Modern drugs are highly effective at reducing hypertension, but there are other things you can do to lower blood pressure

STEP UP YOUR EXERCISE

Researchers tracked 138 first-timers entering the 2016 and 2017 London marathon. After running between about 10 and 20 kilometres a week in training, the women completed the course in an average of 5.4 hours and the men in 4.5 hours. Tests revealed that their arteries were less stiff and their blood pressure had gone down by an average of 4/3 mmHg. The older and slower the competitors, the more benefit they got. If training for a marathon sounds like too much hard work, any kind of regular aerobic exercise will do you good.

PASS ON THE SALT

Despite some claims to the contrary in recent years, eating too much salt is bad for you. Salt raises blood pressure by making your body retain water. In the UK, average consumption is 8 grams per day; NHS advice is 6 grams, or just over a teaspoon. One way to cut down is by avoiding pre-prepared foods, which often contain concealed salt. Also, eat plenty of fresh fruit and veg because the potassium within them helps your body excrete sodium in urine.

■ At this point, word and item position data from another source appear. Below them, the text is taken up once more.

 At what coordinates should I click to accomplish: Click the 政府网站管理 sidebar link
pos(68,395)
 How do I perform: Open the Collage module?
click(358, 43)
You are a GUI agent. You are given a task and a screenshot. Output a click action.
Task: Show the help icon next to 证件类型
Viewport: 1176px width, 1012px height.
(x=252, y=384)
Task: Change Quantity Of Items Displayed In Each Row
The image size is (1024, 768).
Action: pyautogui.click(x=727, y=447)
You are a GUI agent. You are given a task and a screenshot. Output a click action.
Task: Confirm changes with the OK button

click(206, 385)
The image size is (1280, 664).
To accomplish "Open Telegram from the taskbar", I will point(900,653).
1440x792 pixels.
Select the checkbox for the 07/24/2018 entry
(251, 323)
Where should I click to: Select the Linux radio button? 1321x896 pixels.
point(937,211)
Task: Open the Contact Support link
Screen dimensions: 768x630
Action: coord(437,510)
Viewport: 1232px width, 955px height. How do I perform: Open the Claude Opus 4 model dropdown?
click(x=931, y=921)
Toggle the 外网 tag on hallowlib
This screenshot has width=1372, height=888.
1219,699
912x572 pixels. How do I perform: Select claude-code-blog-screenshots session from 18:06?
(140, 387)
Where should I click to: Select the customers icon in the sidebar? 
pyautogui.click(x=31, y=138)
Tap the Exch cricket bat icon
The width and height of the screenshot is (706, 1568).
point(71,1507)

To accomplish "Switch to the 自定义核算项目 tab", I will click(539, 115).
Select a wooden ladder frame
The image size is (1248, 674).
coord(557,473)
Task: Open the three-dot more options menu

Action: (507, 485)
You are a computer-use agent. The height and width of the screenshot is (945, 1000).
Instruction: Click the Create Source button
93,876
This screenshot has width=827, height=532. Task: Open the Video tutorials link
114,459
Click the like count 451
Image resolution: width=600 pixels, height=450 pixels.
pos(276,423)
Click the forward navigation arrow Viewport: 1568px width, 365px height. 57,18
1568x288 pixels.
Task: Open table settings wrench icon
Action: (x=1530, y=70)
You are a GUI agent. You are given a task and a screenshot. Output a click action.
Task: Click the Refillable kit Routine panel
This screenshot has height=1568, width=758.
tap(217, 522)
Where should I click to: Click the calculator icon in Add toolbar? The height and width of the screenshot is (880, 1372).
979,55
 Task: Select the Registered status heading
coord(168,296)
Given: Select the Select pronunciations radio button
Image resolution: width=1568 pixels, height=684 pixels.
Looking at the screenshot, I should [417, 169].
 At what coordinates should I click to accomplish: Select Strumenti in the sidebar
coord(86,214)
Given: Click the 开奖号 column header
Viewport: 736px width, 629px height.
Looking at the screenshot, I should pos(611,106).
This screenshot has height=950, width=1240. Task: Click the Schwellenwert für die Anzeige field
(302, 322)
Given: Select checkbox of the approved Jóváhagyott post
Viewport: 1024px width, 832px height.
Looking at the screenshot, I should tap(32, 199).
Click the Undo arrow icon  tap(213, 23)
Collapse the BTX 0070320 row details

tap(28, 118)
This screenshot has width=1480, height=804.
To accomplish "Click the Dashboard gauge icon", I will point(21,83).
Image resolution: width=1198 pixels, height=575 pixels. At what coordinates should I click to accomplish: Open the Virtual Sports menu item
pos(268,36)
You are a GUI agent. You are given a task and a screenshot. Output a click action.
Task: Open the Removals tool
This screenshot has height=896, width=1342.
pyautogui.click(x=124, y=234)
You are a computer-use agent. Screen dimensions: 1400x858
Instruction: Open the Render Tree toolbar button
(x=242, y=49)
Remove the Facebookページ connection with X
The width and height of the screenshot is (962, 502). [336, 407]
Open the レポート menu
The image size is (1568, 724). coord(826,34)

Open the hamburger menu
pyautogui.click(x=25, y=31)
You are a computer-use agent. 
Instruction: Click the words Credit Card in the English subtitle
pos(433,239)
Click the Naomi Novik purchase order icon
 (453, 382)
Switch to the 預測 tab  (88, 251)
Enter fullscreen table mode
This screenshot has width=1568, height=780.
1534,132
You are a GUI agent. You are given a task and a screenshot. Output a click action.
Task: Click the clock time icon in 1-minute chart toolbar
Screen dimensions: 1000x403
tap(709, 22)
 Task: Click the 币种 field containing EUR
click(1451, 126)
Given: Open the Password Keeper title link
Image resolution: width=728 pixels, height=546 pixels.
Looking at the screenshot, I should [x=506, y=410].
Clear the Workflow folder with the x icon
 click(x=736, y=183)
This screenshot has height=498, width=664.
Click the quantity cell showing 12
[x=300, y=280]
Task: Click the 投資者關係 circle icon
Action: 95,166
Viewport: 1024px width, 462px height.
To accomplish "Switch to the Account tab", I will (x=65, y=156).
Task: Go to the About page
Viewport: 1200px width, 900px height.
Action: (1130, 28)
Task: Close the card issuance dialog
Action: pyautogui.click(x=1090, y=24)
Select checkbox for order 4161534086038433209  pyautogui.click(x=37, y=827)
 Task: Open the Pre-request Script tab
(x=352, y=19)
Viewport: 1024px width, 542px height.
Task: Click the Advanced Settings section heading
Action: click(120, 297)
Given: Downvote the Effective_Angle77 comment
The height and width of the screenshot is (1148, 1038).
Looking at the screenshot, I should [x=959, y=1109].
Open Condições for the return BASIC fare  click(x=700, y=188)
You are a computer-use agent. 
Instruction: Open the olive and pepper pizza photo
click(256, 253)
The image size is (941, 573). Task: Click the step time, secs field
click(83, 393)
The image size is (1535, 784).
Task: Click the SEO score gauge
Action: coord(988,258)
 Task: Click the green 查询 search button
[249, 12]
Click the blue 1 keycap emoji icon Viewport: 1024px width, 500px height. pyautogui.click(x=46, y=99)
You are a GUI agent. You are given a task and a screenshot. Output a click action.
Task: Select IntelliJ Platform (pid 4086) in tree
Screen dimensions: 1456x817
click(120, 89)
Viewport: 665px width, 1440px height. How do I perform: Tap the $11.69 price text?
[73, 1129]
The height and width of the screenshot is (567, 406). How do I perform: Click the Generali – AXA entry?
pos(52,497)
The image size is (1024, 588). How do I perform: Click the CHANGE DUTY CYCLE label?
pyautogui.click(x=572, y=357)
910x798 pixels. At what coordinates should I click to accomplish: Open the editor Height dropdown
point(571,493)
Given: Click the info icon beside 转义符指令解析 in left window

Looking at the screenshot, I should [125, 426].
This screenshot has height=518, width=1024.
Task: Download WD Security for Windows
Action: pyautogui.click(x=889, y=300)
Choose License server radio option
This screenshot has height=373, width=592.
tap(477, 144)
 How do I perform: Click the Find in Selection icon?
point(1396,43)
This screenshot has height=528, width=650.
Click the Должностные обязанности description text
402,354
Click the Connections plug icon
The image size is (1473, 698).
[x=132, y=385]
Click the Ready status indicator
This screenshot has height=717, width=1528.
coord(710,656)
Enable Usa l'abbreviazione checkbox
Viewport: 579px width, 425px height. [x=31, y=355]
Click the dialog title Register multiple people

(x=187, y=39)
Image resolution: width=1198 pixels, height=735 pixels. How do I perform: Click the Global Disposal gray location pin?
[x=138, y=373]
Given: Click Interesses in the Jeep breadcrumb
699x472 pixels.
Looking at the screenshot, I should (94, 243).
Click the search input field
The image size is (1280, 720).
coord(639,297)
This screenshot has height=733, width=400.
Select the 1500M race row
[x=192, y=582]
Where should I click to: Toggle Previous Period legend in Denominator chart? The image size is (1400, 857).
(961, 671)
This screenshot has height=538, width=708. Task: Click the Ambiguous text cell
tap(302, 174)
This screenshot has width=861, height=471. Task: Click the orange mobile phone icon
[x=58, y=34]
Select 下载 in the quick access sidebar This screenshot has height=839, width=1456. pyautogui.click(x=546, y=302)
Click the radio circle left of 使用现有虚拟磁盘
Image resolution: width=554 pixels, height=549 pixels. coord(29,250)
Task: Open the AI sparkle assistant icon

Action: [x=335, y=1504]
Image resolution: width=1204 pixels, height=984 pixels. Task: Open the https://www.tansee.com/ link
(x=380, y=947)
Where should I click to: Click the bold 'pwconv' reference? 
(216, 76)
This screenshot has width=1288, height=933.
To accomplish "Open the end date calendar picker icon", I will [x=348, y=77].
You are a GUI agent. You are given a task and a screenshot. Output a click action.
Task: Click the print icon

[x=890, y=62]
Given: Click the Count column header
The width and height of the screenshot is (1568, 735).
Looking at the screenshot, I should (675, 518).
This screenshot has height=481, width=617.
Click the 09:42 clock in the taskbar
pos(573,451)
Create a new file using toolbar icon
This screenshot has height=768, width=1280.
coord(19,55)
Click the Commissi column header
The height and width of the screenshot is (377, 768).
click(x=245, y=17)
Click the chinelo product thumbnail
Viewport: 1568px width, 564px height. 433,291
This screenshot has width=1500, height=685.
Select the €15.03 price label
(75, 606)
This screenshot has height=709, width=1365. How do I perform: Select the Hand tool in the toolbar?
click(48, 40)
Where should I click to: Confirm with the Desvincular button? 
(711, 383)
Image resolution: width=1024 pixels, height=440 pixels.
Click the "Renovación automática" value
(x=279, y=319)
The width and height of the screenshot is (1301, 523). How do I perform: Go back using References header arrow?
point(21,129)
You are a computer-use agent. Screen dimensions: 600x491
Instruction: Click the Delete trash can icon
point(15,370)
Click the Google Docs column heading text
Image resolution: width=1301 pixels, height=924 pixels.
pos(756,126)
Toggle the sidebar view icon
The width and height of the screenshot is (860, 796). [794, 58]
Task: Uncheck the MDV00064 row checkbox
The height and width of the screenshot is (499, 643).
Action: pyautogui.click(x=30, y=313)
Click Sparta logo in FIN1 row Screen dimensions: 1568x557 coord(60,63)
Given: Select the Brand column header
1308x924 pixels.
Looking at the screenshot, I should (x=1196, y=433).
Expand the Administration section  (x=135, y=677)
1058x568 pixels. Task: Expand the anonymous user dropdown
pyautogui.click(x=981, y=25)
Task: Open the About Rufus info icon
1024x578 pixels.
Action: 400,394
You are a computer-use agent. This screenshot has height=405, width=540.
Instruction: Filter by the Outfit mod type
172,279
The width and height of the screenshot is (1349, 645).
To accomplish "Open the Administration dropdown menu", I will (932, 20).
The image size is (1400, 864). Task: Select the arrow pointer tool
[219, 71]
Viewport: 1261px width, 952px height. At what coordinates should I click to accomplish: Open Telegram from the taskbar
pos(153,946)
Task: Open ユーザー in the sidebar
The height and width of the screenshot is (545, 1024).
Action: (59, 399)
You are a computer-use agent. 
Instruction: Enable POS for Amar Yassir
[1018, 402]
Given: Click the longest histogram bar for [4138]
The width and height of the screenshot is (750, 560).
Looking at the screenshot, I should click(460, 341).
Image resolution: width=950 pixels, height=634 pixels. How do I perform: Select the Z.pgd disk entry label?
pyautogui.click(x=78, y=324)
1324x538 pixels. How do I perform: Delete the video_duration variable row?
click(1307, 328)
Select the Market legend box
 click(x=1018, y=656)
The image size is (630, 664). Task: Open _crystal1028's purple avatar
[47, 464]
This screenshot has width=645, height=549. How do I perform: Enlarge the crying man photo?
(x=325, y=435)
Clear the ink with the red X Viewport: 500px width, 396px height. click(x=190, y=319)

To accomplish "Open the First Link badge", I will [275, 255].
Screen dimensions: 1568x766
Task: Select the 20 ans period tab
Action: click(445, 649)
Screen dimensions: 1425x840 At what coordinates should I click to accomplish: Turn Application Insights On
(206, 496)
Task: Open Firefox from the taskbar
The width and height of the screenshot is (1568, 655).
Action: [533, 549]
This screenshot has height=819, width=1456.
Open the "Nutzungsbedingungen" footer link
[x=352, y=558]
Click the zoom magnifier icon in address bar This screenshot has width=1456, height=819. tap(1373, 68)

The jury is still out on the benefits of replacing regular salt with potassium-enriched salt, because of potential risks such as heart arrhythmias and worse, particularly for people with kidney disease.

WATCH WHAT YOU DRINK

People at risk of hypertension are often warned to avoid caffeine, which results in a spike in blood pressure that can last a few hours. The problem arises if this increase is sustained, which doesn’t happen for everyone. A recent study found that half of regular caffeine drinkers become inured to its hypertensive effect. Alcoholic drinks also increase blood pressure temporarily – consuming about two standard drinks a day doesn’t seem to cause harm but habitual, heavy drinking raises blood pressure long-term. However, research reveals that cutting back can reverse this.

GO GREEN

Vegetarians and vegans tend to have lower blood pressure than meat eaters. That may be due to saturated fats in meat and dairy, which are linked to high blood pressure, although we aren’t sure how they cause it. In its dietary approaches to stop hypertension, the US National Heart, Lung, and Blood Institute recommends cutting down on meat and dairy and eating plenty of whole grains, fruit and veg. If vegetarianism is a step too far, try swapping some meat for oily fish, which contains blood-pressure-reducing omega-3 oils.

RELAX. REALLY RELAX

When we are stressed, we produce more adrenaline, which increases our heart rate and blood pressure. We are also more likely to engage in hypertension-inducing behaviours such as overeating, drinking too much alcohol and smoking. Relaxation reduces stress but is notoriously hard to measure. Meditation, for example, seems to help many people, but not everyone benefits. We should all aim for good sleep habits, though. Sleep seems to allow your body to regulate stress hormones, and if you get less than 6 hours, you may wake up still stressed.